Para Machado, a variante também representa um risco, mas já houve uma adaptação dos passageiros e das empresas que fazem os negócios.
“O risco da pandemia é constante e vai ficar assim, até que alguma autoridade diga que a situação está sob controle. Entendo que o setor aprendeu que é possível ofertar seus serviços diante desse cenário, sendo necessário seguir os protocolos de segurança e as novas regras para receber pessoas, não tem como fugir”, avalia.
“Do lado dos passageiros, muitos estão assumindo o risco para ter momentos de lazer”, avalia Machado. Nesse sentido, ele entende que destino abertos, menos povoados e de contato com a natureza vão continuar sendo mais demandados.

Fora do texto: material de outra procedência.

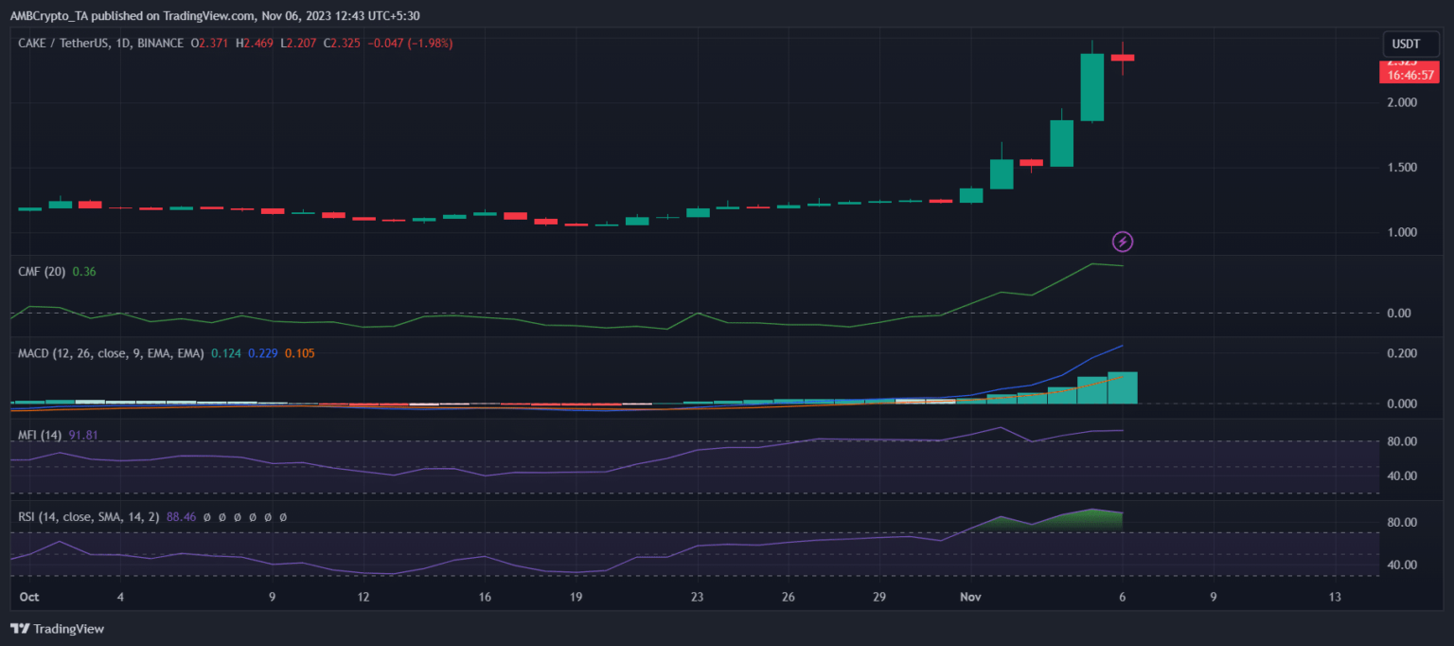Open the CAKE / TetherUS symbol title
The image size is (1454, 646).
pyautogui.click(x=62, y=43)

“A situação atual é: estamos otimistas, mas cautelosos. Precisamos esperar para ver o desenrolar da vacinação versus as infecções por novas variantes. Não tem como desvincular o desenvolvimento da pandemia da retomada do turismo”, complementa Sampaio.
Do ponto de vista dos especialistas da saúde, a variante delta é motivo para as pessoas ficarem em casa.
“É uma variante mais contagiosa, que foi muito bem-sucedida. Ela entrar na célula com mais facilidade, bem como se reproduz mais rápido. Assim, aumenta a carga viral e se transmite de pessoa para pessoa com mais eficácia. Se no início da pandemia, com o vírus da linhagem original, uma pessoa infectava três, com a delta, uma pessoa pode infectar até sete pessoas. É preocupante”, diz Natalia Pasternak, microbiologista.
Segundo Luiz Almeida, coordenador do Instituto Questão de Ciência, as variantes surgem de forma aleatória fruto de mutações que o vírus faz. “Não é uma variante mais letal, mas como tem alta transmissibilidade, infecta mais pessoa ao mesmo tempo, aumentando o número de internações”, avalia.
Por isso, segundo os especialistas, as recomendações seguem sendo as mesmas: evita aglomerações, usar máscara e tomar as duas doses da vacina – que são cruciais para evitar a proliferação do vírus. E viajar, portanto, estaria fora dos planos – pelo menos por enquanto.
“Uma única dose não resolve, nem protege por completo. Então, tomar uma dose não é uma liberação para a vida normal. Pelo contrário, mesmo após a segunda dose a cautela é necessária”, diz Almeida.
Na prática, se a variante sair do controle e infectar cada vez mais pessoas, tudo vai parar novamente – inclusive o turismo, conforme explica Almeida. “O momento é de muita cautela”, diz.
Mas inevitavelmente, com a vacinação, as pessoas estão começando a se sentir mais seguras para voltar a viajar e ter momentos de lazer após muitos meses em casa.
Natalia pontua não podemos deixar que esse avanço na vacinação gere uma sensação irreal de segurança.
“Ainda não acabou, as medidas sanitárias de proteção, todas elas, deveriam estar vigentes. Os números melhoraram, mas não é sinônimo de pandemia resolvida. Essa variante não permite a gente colocar a luz no fim do túnel, mas ela está, só precisamos caminhar mais”, avalia.